The BBC have conducted an exclusive interview with Kweku Adoboli 1 August
The 36-year old left prison a year ago after serving almost half of his 7 year jail sentence and during his trial at Southwark Crown Court he'd told the jury that UBS staff were encouraged to take risks until they got "a slap on the back of the wrist" by senior managers.
Adoboli, who was arrested on 15 September 2011, worked in UBS's global synthetic equities division, buying and selling exchange traded funds (ETFs), which track stocks, bonds and commodities. He had joined the bank in 2003 and became a trader in 2006.
The court was told that at one point he stood to lose the bank £7.5bn ($12bn).
Now Adoboli has given his first broadcast interview to the BBC where he says the same culture still prevails and a loss of his UK record of £1.4bln could happen again.
Currently speaking for free at compliance events ( poacher turned gamekeeper and some!) Adoboli says:
"I think the young people I've spoken to, former colleagues I have spoken to, are still struggling with the same issues, the same conflicts, the same pressures to achieve no matter what.
"And this goes back to the structure of the industry.

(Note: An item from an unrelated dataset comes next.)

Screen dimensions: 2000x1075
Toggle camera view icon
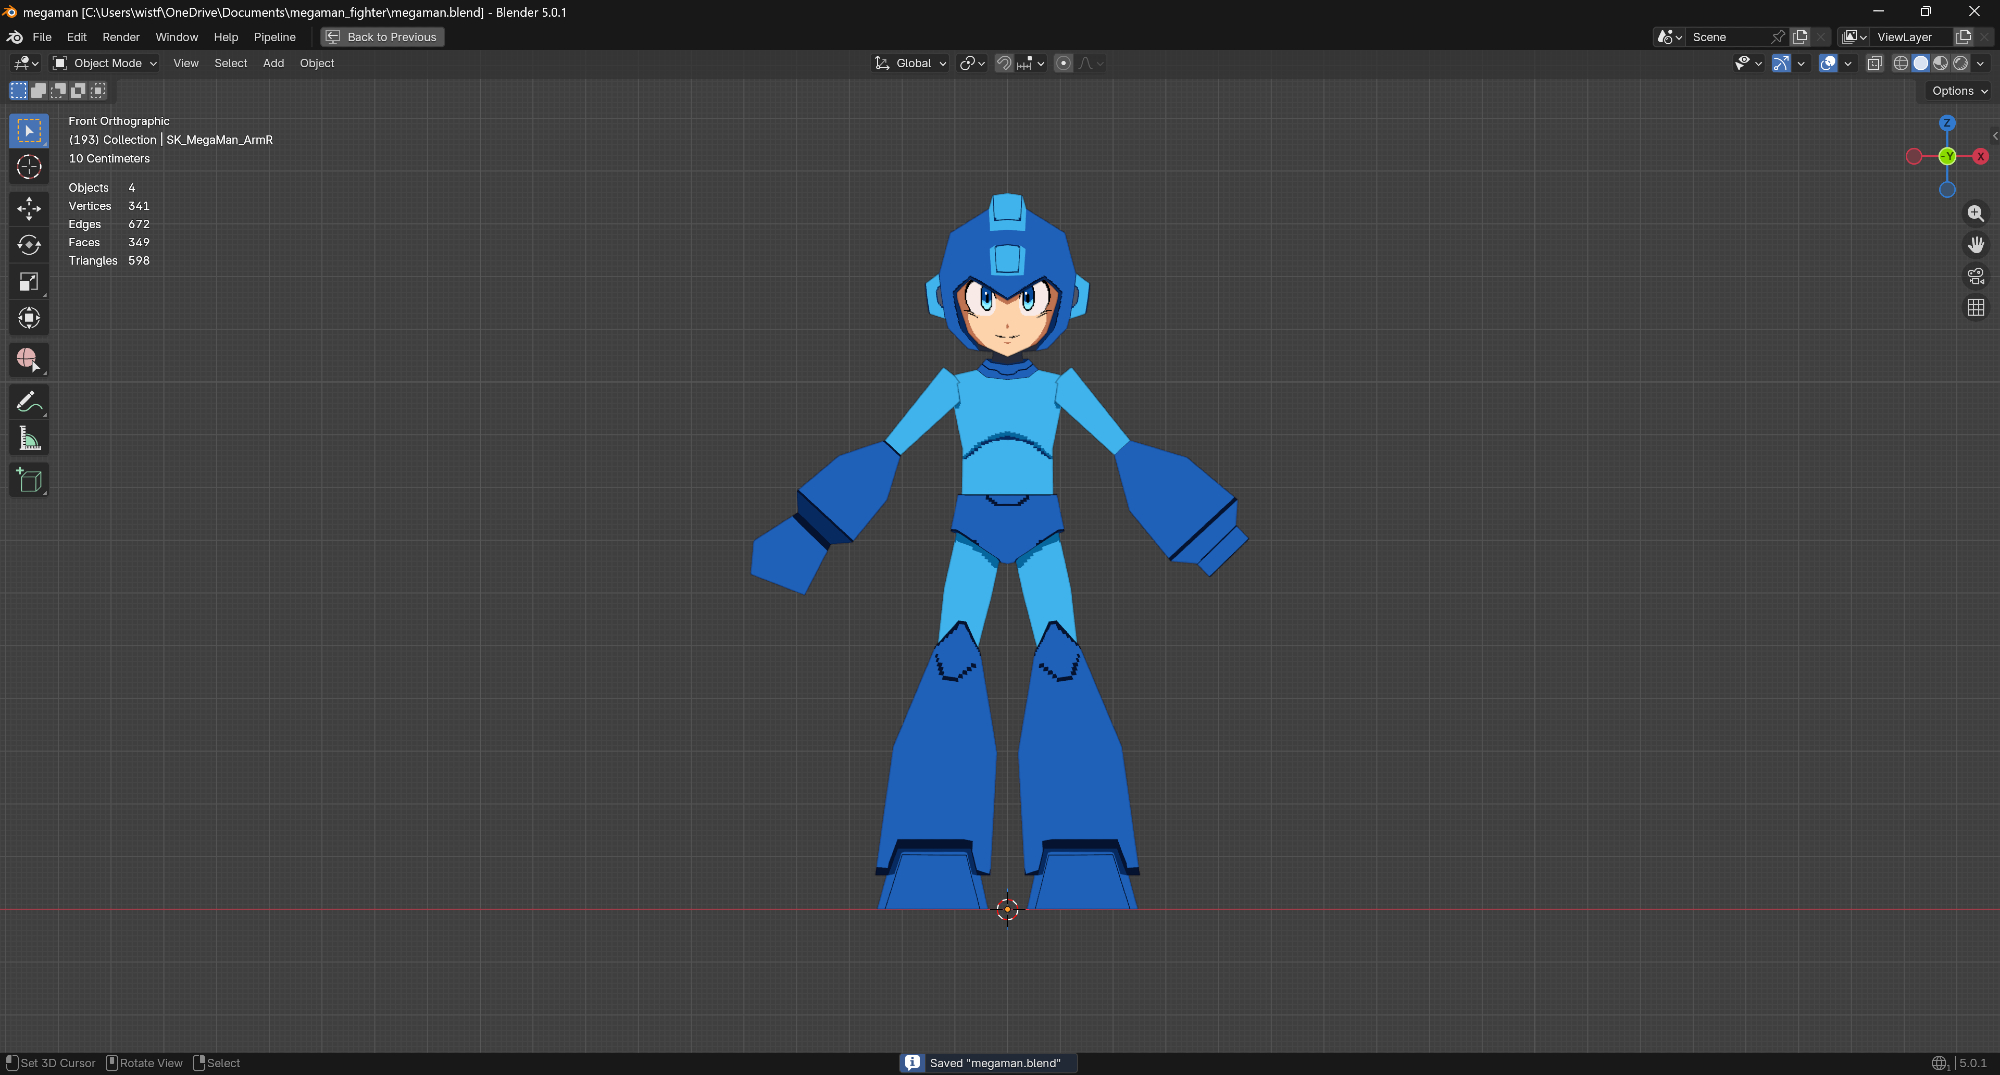click(1975, 276)
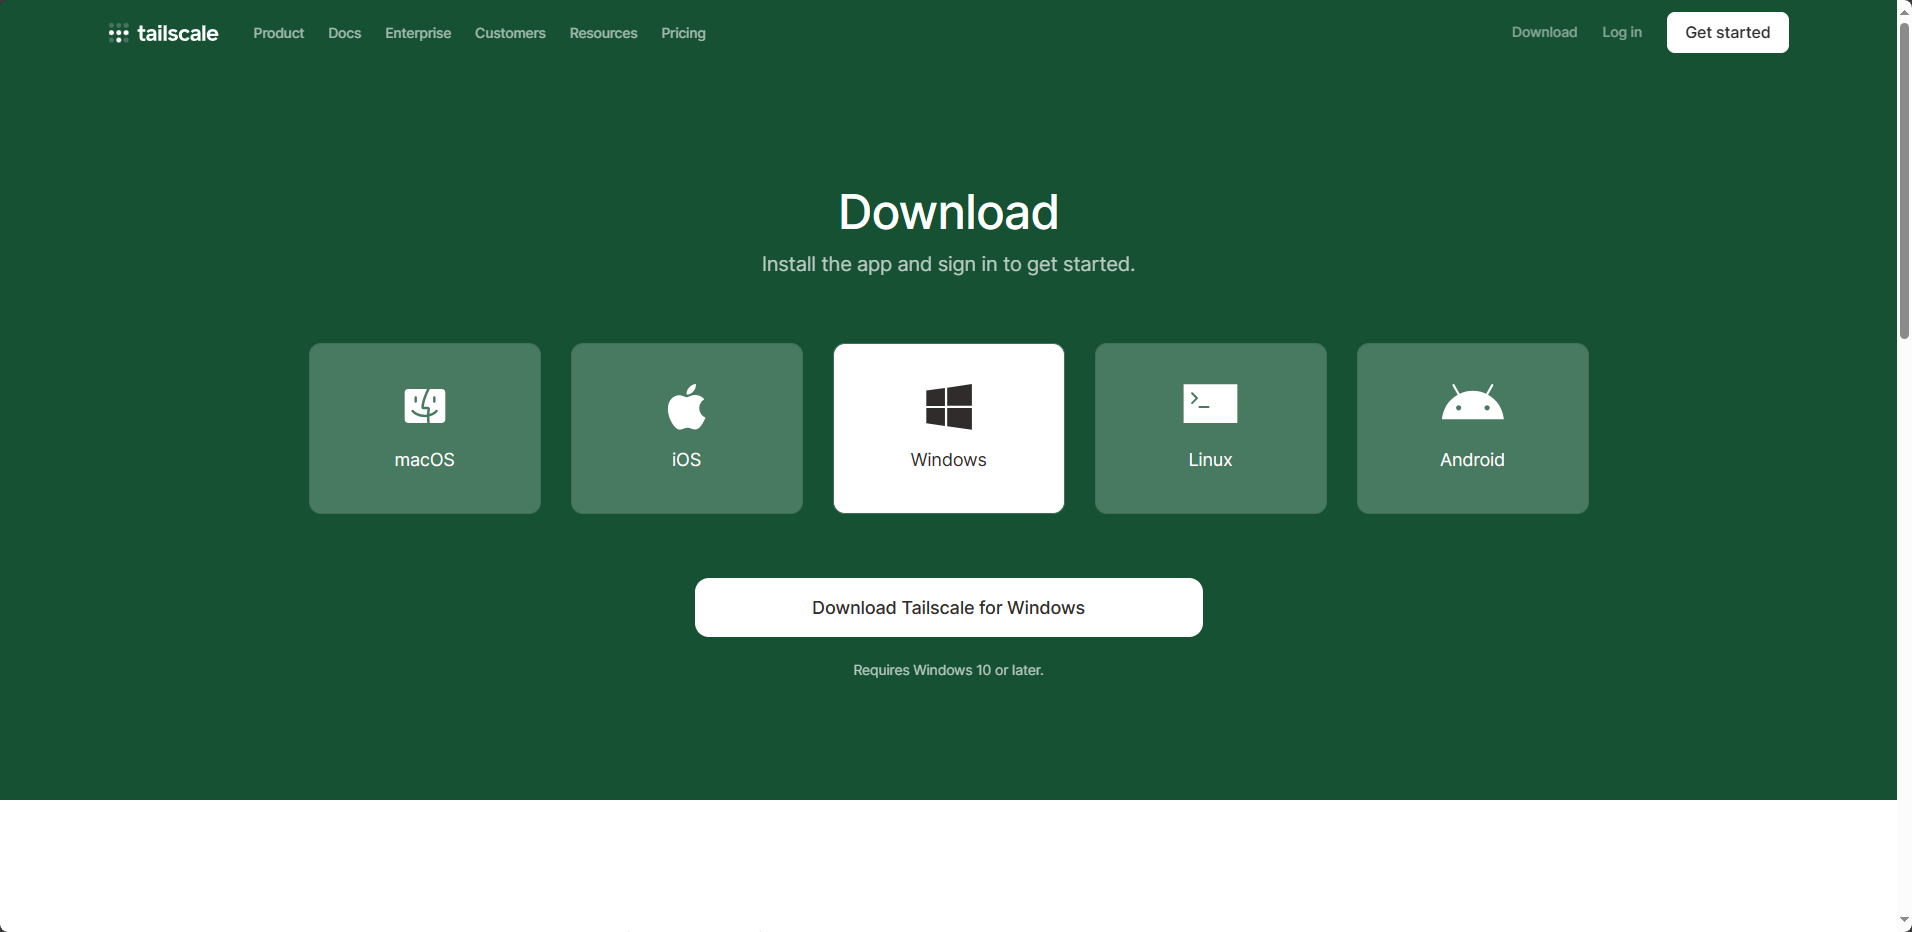
Task: Open the Pricing page link
Action: (x=683, y=33)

People are required to take risk to generate profit, because yields in the industry are consistently compressed.
"And if investment banks continue to chase the same level of profitability as they have in the past, the only way to generate those profits is to take more risk.

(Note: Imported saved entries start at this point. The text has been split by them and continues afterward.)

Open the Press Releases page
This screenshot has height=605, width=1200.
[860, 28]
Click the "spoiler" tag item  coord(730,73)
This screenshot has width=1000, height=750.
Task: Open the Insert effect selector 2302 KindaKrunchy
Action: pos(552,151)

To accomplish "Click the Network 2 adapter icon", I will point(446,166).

"But from a politics angle, the desire is to limit that risk taking, to limit the profitability, but you have these conflicted goals."And where the conflict comes is where people fall into this grey zone, and so I think it can absolutely happen again.
"Especially as we go into what could be the next phase of the great financial crisis over the next 12 to 24 months."
More from the Beeb including the videoed interview here
Adoboli was not the first to make use of a lack of discipline/regulation/moderation ( I got my first break years ago at a US bank after one of the traders was sacked for "pushing out" dodgy Spot deals to sometime in the future ) and he will not be the last.
From my own experience, long since behind me, certain practices/tricks were still being used by those of low moral fibre. Fortunately my parents and totally brilliant mentors taught me better than that. Banks did indeed encourage "a profit at all cost attitude" but for me and those like me it just meant being an aggressive, pro-active, trader not an improper one.
Let's face it though, such stories are not just confined to financial markets. Those who stoop low enough to deceive are in every area of our lives and we should have no sympathy/tolerance for any of them.